14日、ブリュッセルで会談するバイデン米大統領(左)とNATOのストルテンベルグ事務総長(ロイター=共同)
14日、ブリュッセルで会談するバイデン米大統領(左)とNATOのストルテンベルグ事務総長(ロイター=共同)

【コーンウォール(英南西部)=板東和正】米欧の軍事同盟、北大西洋条約機構(NATO)が14日、首脳会議をブリュッセルの本部で開催。バイデン米大統領が初出席し、トランプ米前政権時代に揺らいだ米欧の結束を確認し、覇権主義を強める中国の脅威への対処のため、NATO改革をめぐる政策文書を承認する見通しだ。

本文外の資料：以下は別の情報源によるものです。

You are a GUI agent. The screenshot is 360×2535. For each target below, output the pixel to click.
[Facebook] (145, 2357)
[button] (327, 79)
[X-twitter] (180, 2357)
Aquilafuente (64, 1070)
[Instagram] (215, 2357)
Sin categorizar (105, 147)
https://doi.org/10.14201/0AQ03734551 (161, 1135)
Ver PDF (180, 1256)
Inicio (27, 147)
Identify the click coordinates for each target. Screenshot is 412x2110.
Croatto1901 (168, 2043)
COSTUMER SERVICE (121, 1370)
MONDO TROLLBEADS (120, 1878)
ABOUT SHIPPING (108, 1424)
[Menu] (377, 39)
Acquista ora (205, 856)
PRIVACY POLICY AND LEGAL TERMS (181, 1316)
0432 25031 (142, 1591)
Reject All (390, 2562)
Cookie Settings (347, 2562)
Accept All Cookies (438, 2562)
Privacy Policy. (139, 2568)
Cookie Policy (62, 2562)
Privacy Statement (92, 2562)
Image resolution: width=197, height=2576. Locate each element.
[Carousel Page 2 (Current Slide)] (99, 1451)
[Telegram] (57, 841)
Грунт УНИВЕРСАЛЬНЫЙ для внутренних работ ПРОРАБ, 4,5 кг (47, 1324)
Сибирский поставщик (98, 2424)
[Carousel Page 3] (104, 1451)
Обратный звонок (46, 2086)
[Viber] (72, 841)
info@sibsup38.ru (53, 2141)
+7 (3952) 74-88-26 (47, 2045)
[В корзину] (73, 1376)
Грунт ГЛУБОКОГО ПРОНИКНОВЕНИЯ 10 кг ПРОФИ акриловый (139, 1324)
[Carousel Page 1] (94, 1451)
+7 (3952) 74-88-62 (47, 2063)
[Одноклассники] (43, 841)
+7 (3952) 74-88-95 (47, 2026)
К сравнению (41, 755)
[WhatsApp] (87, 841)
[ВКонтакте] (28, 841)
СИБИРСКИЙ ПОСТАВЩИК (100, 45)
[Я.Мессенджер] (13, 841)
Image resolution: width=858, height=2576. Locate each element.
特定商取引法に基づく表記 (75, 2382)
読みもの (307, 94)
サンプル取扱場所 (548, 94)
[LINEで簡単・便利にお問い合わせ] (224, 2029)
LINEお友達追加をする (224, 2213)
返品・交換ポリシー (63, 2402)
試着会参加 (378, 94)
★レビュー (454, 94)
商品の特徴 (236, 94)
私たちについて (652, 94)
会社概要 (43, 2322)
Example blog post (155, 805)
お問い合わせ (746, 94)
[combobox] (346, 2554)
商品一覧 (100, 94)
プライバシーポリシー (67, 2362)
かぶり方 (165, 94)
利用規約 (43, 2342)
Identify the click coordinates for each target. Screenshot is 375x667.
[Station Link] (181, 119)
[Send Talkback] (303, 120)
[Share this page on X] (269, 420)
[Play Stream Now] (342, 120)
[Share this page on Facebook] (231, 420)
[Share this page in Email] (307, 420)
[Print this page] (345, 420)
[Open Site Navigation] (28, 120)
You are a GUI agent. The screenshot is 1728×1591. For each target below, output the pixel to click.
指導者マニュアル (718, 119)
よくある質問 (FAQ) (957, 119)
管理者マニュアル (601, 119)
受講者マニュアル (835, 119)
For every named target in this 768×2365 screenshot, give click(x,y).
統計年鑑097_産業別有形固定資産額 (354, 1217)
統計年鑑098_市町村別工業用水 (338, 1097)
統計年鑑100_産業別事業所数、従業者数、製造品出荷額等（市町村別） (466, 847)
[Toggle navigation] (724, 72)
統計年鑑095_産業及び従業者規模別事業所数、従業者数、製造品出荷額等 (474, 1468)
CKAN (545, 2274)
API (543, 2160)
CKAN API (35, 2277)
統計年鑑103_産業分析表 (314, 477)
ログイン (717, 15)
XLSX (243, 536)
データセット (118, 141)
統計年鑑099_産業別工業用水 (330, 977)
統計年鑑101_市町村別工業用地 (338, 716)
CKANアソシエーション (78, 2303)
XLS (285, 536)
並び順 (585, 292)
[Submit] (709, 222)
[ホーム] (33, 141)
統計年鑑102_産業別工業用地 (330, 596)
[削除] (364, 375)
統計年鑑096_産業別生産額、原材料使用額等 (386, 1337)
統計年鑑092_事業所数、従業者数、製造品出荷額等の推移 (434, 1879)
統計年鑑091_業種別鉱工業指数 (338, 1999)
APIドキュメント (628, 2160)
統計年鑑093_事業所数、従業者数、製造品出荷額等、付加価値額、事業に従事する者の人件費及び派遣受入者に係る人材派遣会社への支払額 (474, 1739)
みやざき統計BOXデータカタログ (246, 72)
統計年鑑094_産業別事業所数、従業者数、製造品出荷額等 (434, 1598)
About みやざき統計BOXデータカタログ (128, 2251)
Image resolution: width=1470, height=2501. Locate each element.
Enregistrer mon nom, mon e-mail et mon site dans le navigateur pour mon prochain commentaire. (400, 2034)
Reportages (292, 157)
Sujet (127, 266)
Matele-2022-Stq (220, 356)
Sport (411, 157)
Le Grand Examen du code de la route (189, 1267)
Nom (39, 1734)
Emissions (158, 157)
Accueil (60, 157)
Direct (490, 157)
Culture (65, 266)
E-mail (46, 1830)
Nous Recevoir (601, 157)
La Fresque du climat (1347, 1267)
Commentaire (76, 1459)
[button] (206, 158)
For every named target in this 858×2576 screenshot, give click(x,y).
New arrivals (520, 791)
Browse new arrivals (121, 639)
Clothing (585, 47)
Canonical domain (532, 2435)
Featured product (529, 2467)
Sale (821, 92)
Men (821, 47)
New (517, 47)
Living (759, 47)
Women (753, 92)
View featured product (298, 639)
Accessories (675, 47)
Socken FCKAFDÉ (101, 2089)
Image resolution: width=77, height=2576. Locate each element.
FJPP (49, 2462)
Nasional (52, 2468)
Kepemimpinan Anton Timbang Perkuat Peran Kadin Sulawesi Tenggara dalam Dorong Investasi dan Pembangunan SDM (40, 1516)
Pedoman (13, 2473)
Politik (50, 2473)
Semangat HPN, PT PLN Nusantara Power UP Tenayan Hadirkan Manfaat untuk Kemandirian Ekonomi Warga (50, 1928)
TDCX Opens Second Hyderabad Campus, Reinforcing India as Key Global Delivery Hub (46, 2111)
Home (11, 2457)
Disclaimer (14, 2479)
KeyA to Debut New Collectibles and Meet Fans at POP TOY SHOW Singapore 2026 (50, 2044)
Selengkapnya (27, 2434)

集団安全保障への関与に消極的だったトランプ前大統領はNATOを「時代遅れ」と批判し、欧州の加盟国との間に溝が生じた。NATOのストルテンベルグ事務総長は今回の首脳会議を「重要な転機」と位置付け、米欧の連携を強化する考えだ。

首脳会議ではロシアだけでなく、中国を「巨大な脅威」と位置づけた政策文書「NATO2030」を承認する。今後10年間の行動指針となる新たな「戦略概念」の改定に乗り出し、中国対策を初めて盛り込む。

NATOは10年の首脳会議で現在の戦略概念を採択し、ミサイル防衛をめぐる対露協力などを盛り込んだ。中国の台頭はこれ以降のことで、ストルテンベルグ氏は今月11日の記者会見で「安全保障上の脅威や課題は多くの点で変化した」と強調。「中国とロシアはルールに基づく国際秩序に反発している」とし、立ち向かう必要性を訴えた。

首脳会議では、米国でロシア発とみられる攻撃の被害が深刻化しているのを受け、新たな「サイバー防衛政策」で合意する。軍事活動で排出される温室効果ガスの削減や気候変動対策で目標を設定する見通し。